──────── Supplied data
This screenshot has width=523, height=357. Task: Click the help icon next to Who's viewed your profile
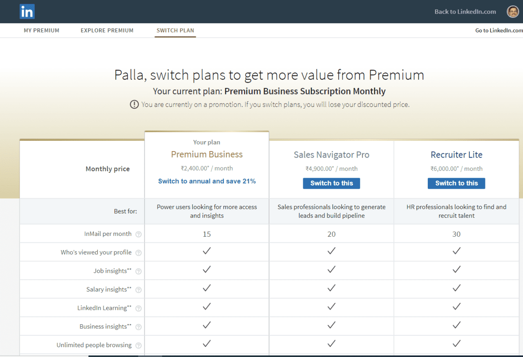[x=139, y=252]
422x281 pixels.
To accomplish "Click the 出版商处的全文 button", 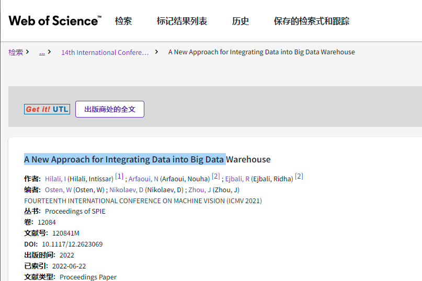I will click(110, 109).
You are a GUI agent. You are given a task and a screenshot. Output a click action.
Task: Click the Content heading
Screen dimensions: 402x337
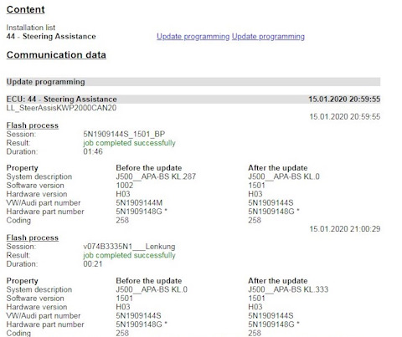coord(26,9)
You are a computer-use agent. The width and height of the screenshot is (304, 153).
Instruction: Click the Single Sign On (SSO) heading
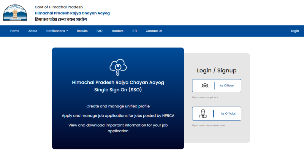(118, 90)
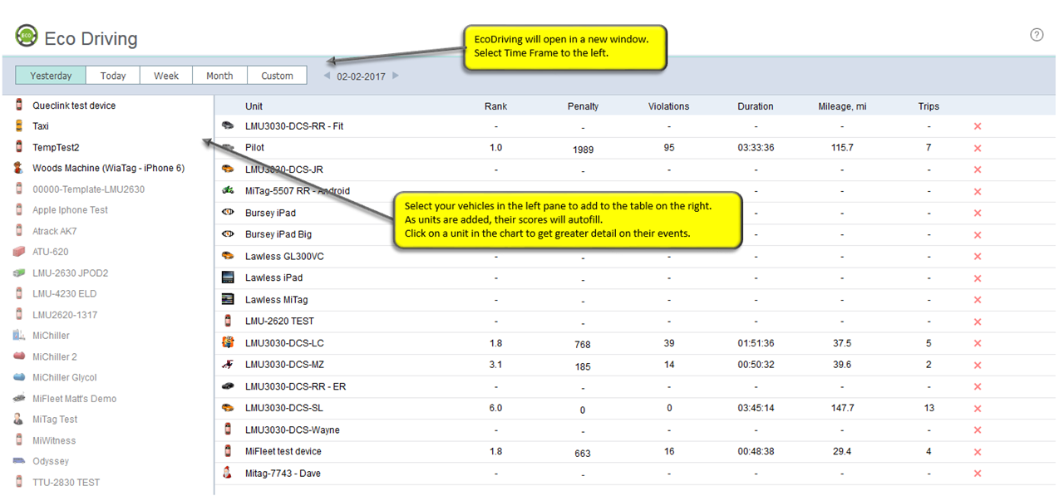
────────────────
**Exercise aim**
Write down exactly the lines running from the line with "Task: Click the Content heading" through the end of the material, both ends included, and none of the pictures.

**Solved problem**
Task: Click the Content heading
Screen dimensions: 402x337
coord(26,9)
You are a computer-use agent. The width and height of the screenshot is (304, 153).
Instruction: Click the Single Sign On (SSO) heading
(118, 90)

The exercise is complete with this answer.